This Chapter deals with all of the AMOS Professional Interface general purpose programming commands.
The Interface is a complete language, and includes a full set of general instructions that can be used to great effect in dialogue boxes. There is an extensive range of graphics commands, a testing facility and a pair of important program control instructions for making jumps. The Interface even provides fully-operative procedures and user-defined functions!
When defining a number of buttons, it is important to be able to arrange them neatly as part of the display. The AMOS Professional Interface provides a number of simple functions to shoulder the burden of these problems.
As usual, these functions read their values directly from the number stack, so the numbers go before the operations.
Interface functions: get the coordinate base location
x=BX
y=BY
These functions are used to return the screen coordinates that are to be used as the starting point for all future calculations.
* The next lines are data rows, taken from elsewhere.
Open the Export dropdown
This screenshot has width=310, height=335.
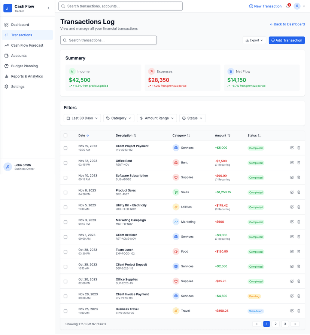[x=254, y=40]
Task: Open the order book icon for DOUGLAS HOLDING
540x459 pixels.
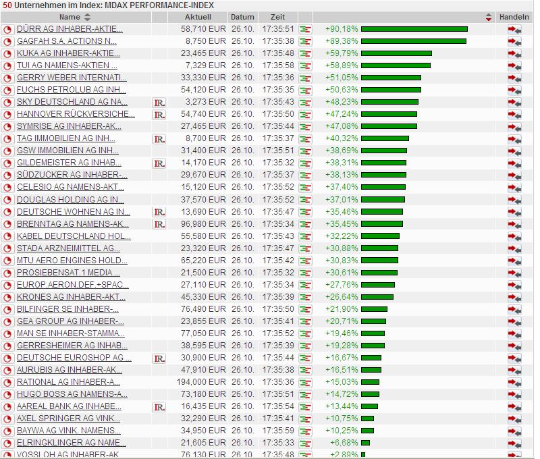Action: [x=305, y=200]
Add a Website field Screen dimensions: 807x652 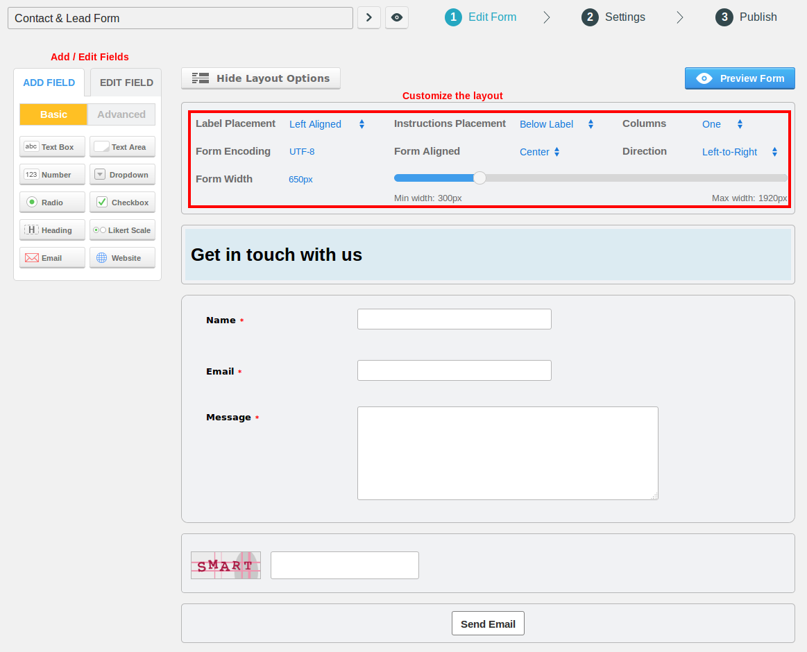[122, 257]
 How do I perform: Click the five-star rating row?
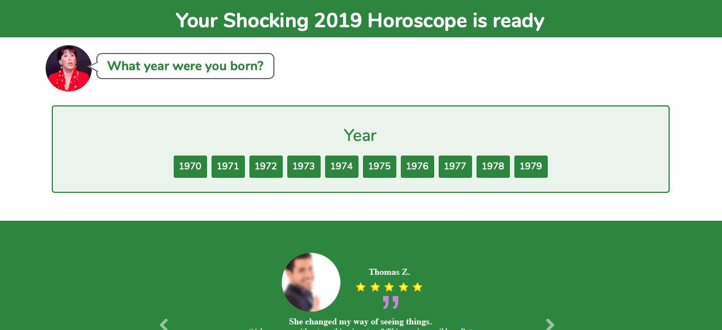389,287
These values are assumed to have been previously set with the BAse instruction.
Interface functions: get the size of the dialogue box
width=SX
height=SY
Use these functions to provide the precise dimensions of the current dialogue box, as set with the SIze command.
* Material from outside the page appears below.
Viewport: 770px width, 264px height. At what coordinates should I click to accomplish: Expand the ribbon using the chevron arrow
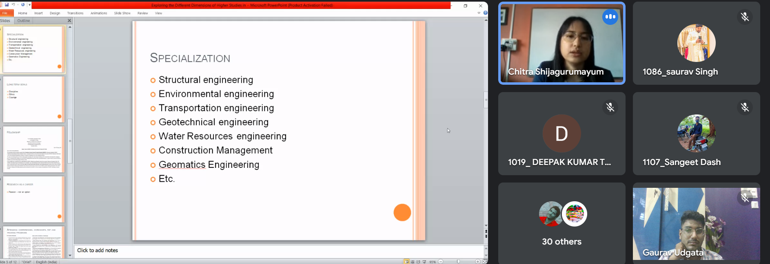point(479,13)
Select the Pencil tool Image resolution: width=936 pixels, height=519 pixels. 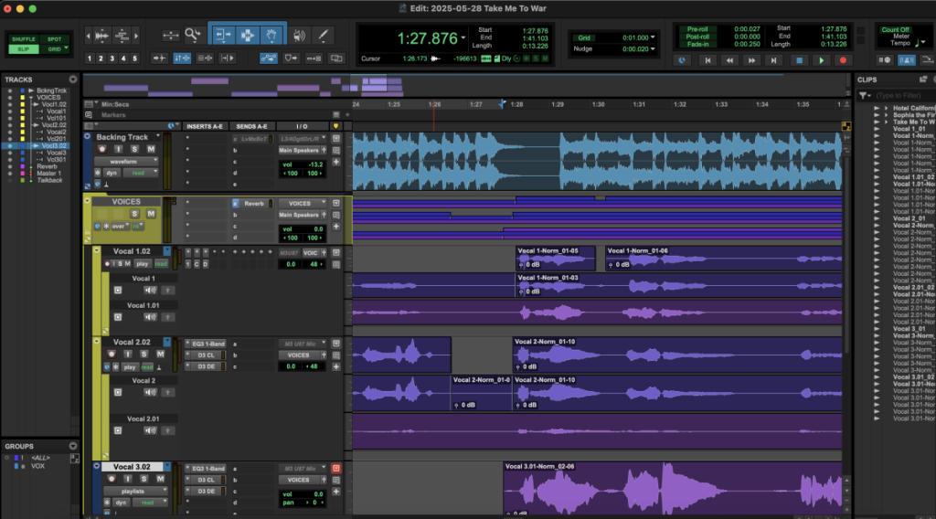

Interface functions: read dimensions of the current screen
width=SW
height=SH
The SW and SH functions find the height and width of the current AMOS Professional screen. They can be used in conjunction with the SX and SY functions to position a dialogue box neatly in the centre of the display. For example:
Size 240.100;
BAse SW SX 2/-,SH SY 2/-;
The next pair of functions keep track of the graphics cursor. This is automatically positioned at the location of the last drawing operation on the screen.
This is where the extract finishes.